What you should do ::
Replace "Event Calendars" with "Event Schedules" in the lines starting with the line that contains "Click the Time(ms) header in the second table" and going on through the line that contains "Looking at the", and leave everything else unchanged. Give back only those lines, without the pictures.

[Data extracted from a collection]
------------------------------------------------
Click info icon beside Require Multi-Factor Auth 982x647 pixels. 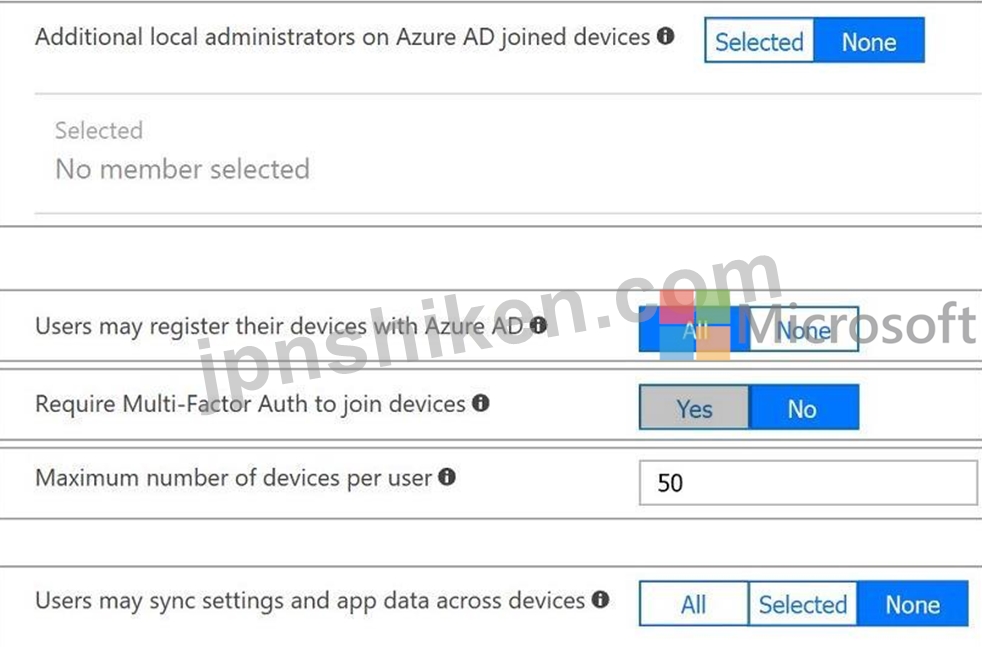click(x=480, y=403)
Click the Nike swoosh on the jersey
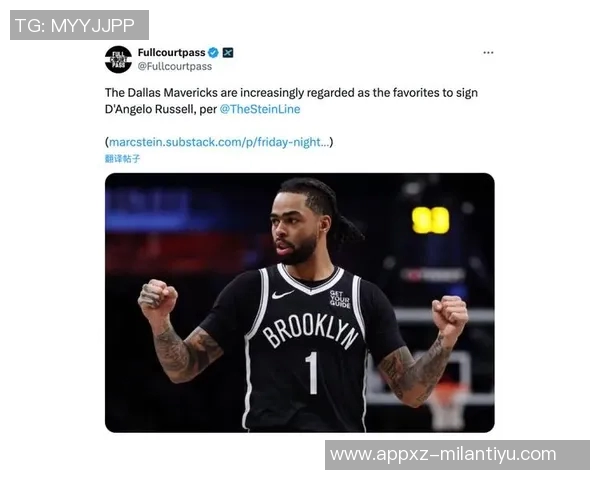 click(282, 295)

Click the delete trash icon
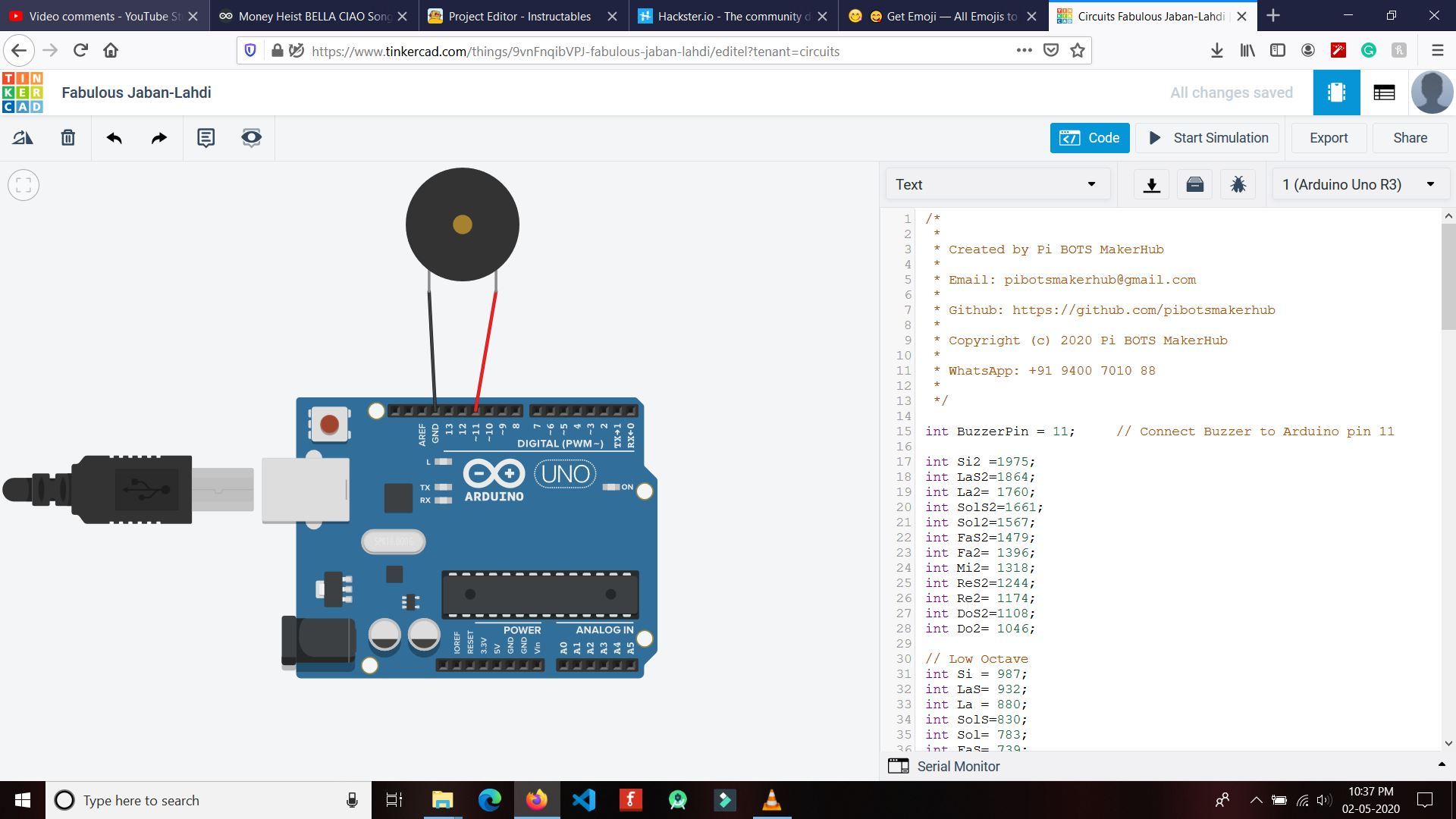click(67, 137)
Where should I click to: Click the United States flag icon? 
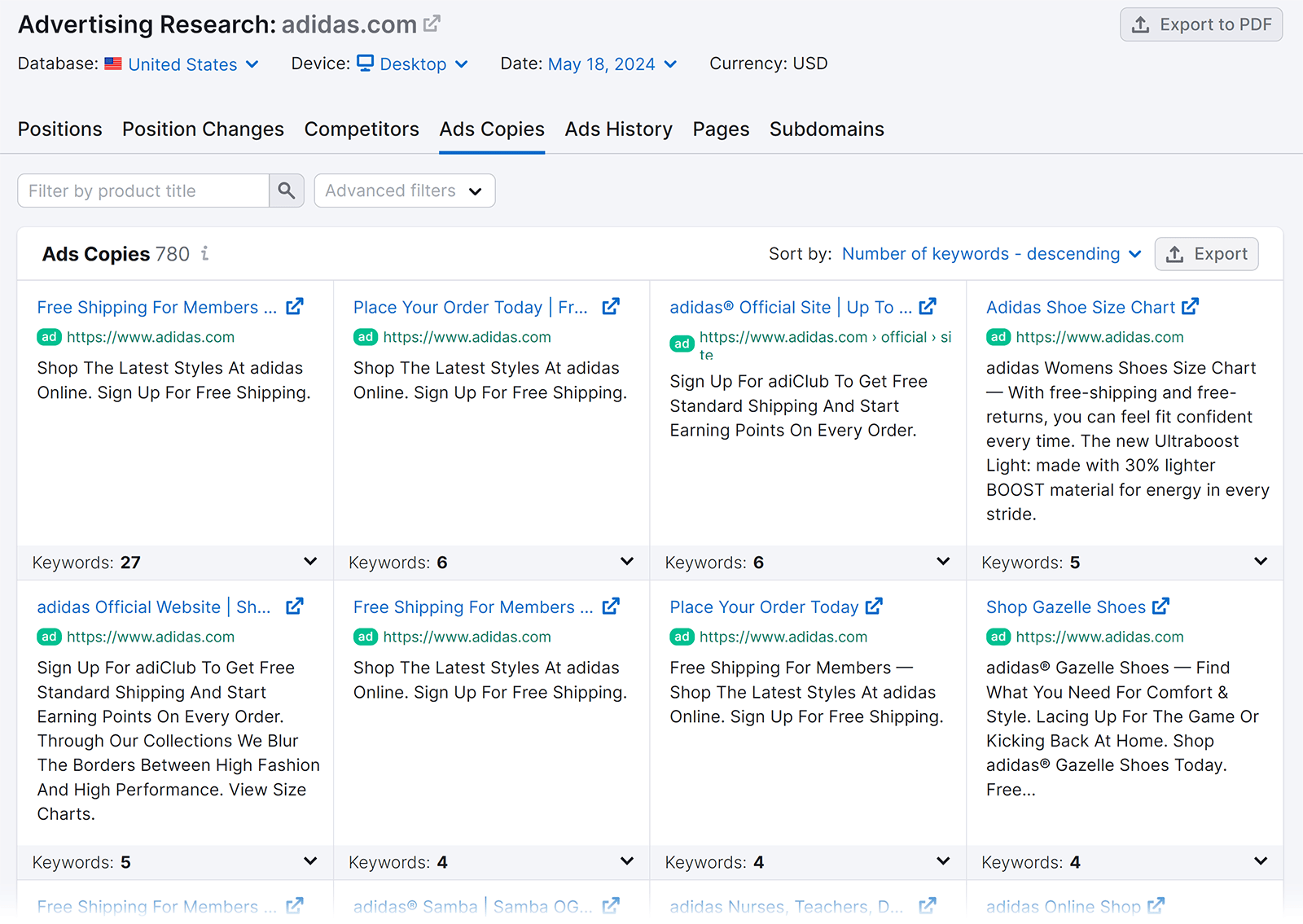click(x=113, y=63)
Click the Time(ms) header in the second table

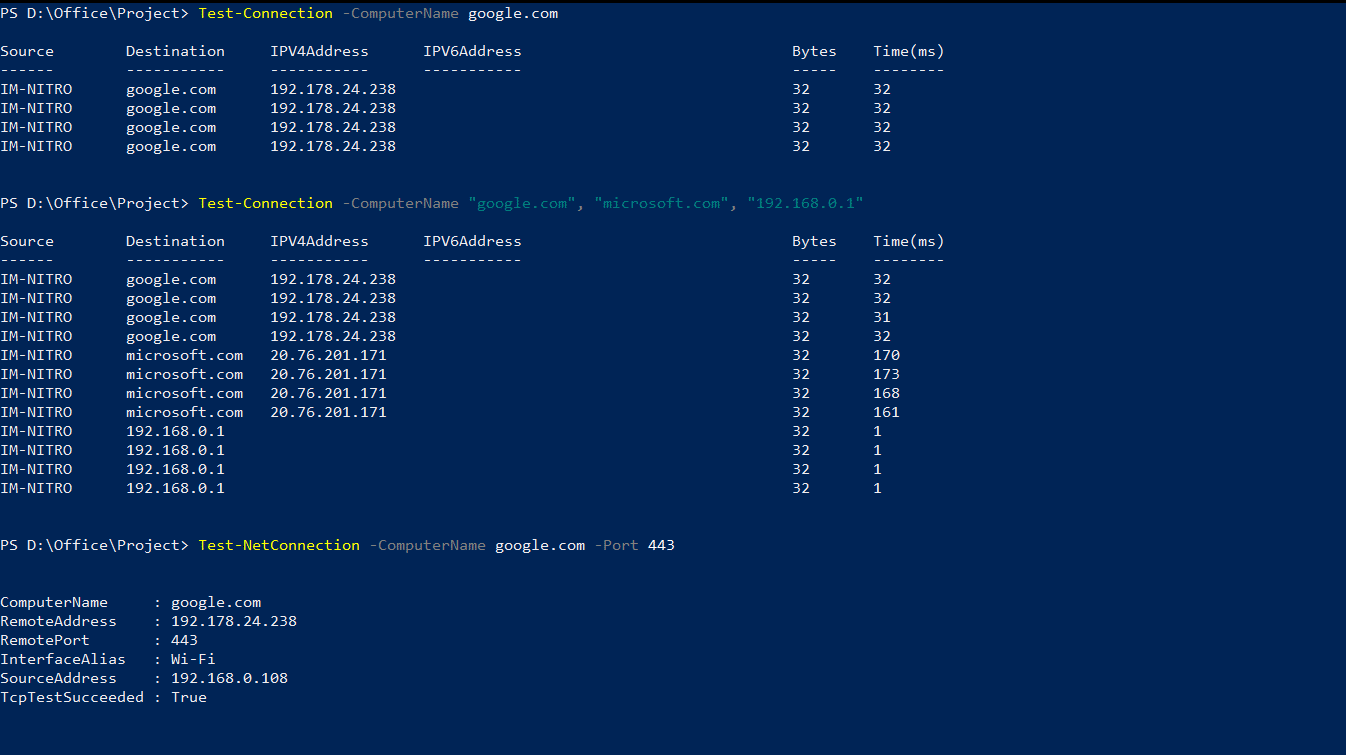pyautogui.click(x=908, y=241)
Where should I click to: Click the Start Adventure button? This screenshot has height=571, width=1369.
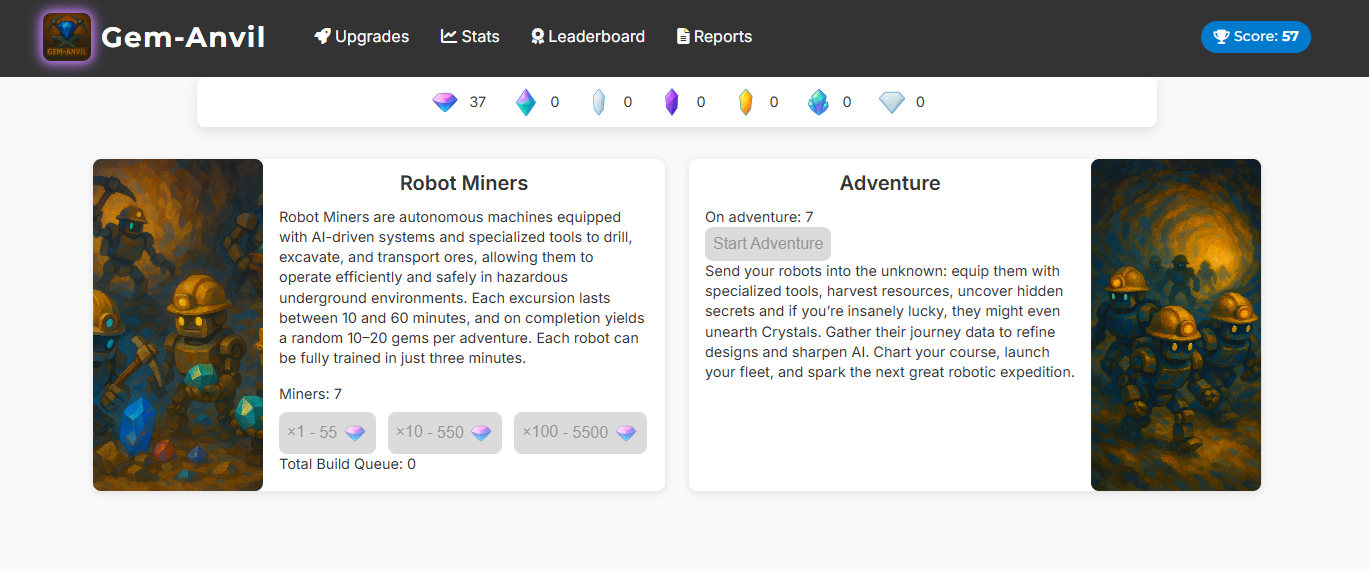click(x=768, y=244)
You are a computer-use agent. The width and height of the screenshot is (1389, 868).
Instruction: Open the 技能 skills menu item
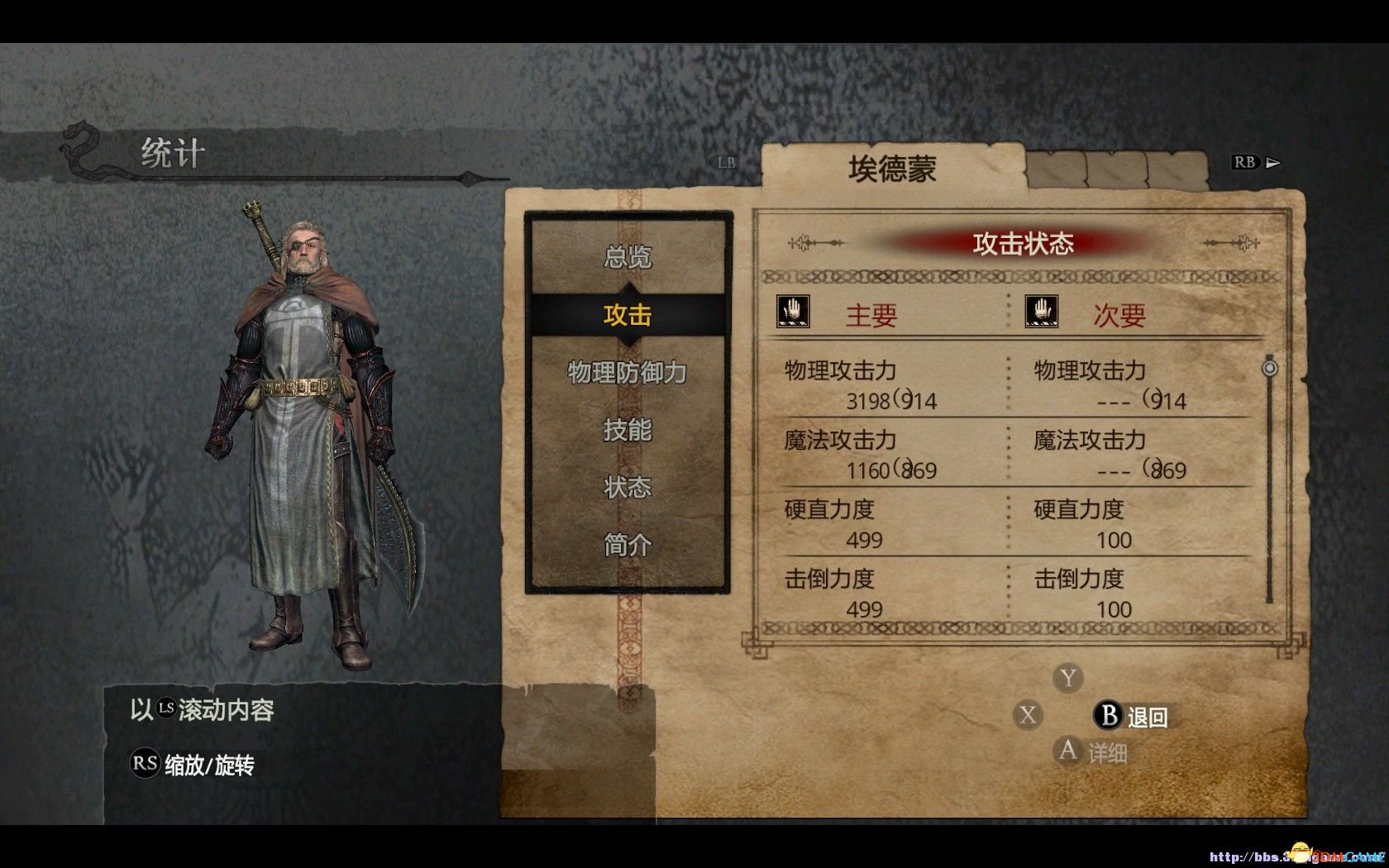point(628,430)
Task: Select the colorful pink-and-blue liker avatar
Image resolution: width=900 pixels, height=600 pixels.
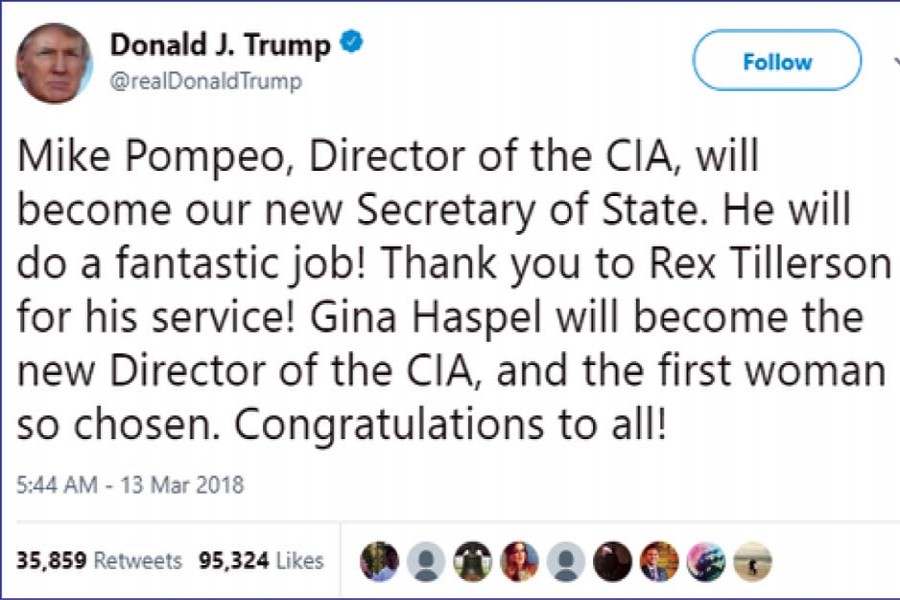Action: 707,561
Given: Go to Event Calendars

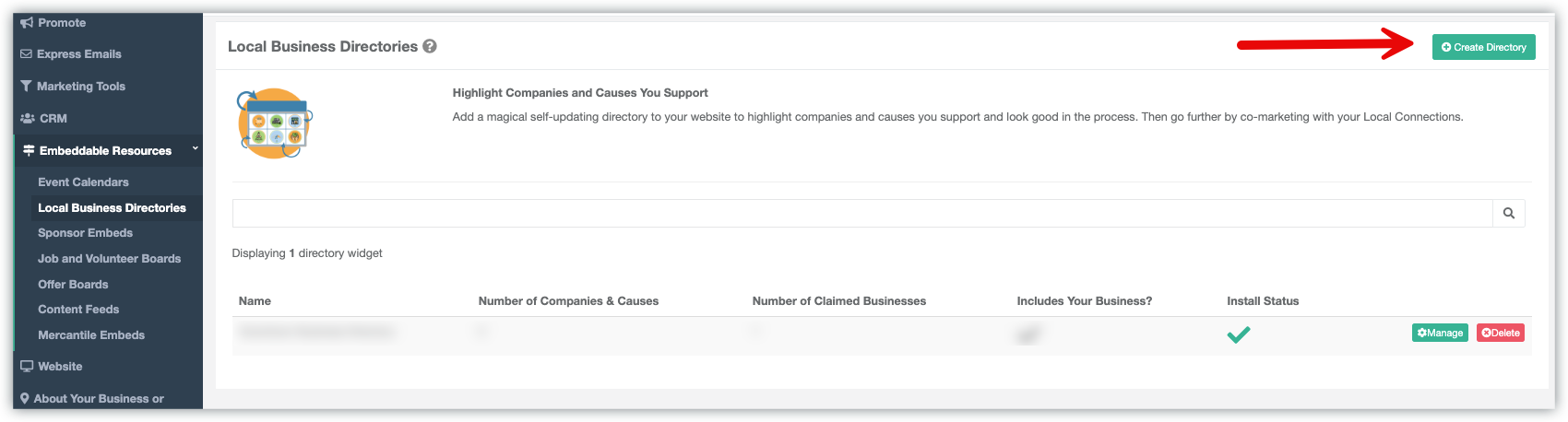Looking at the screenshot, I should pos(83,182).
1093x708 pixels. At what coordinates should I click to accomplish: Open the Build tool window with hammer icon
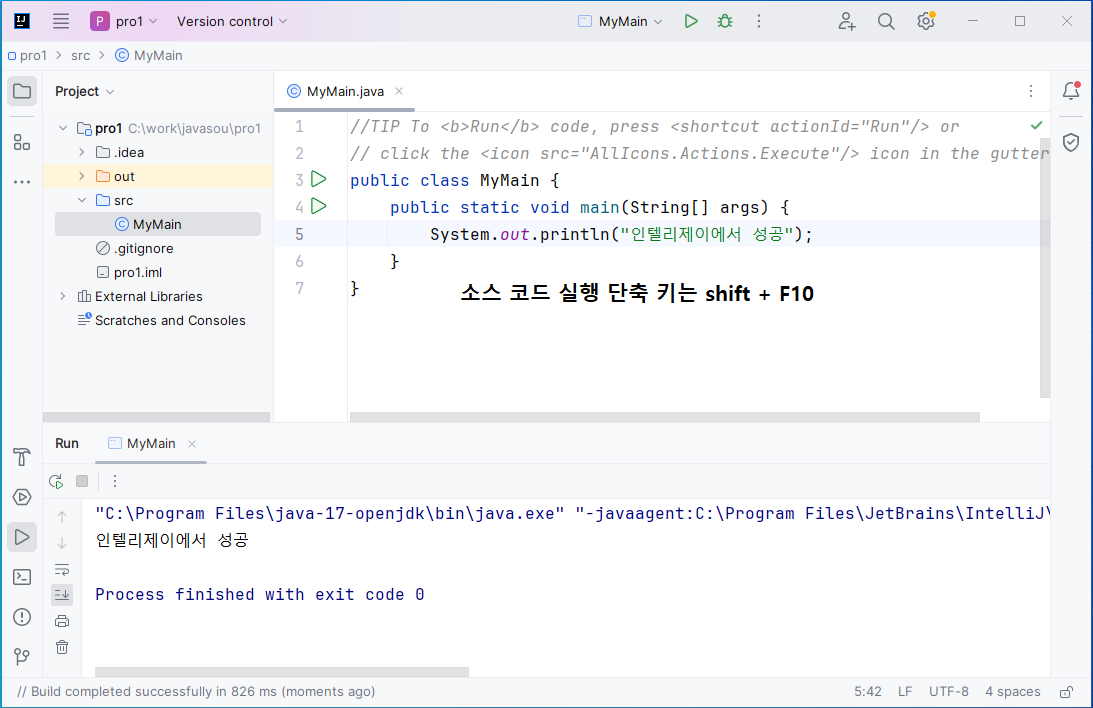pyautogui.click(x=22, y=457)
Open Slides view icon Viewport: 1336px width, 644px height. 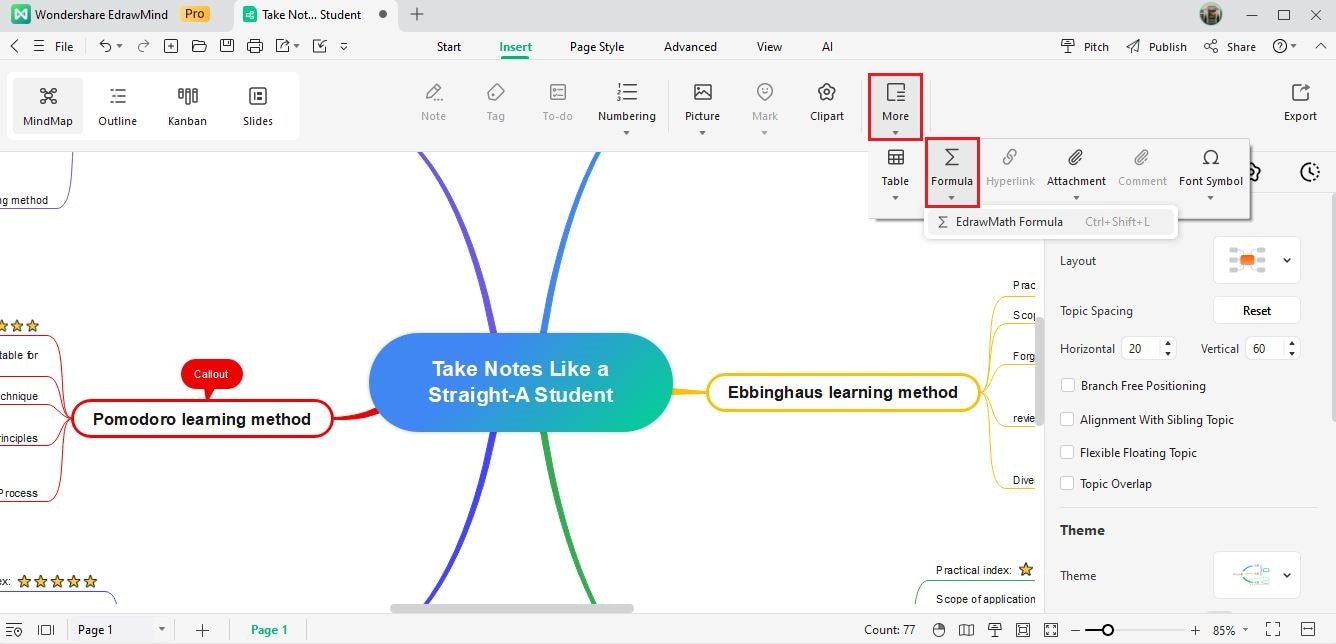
------------------------------------------------
Exercise solution ::
Click the Time(ms) header in the second table

pyautogui.click(x=908, y=241)
Where should I click to: Click the Start Adventure button? This screenshot has height=571, width=1369.
click(x=768, y=244)
You are a computer-use agent. The width and height of the screenshot is (1389, 868).
Instruction: Open the 技能 skills menu item
point(628,430)
Task: Select the colorful pink-and-blue liker avatar
Image resolution: width=900 pixels, height=600 pixels.
Action: 707,561
Given: Go to Event Schedules

Looking at the screenshot, I should pos(83,182).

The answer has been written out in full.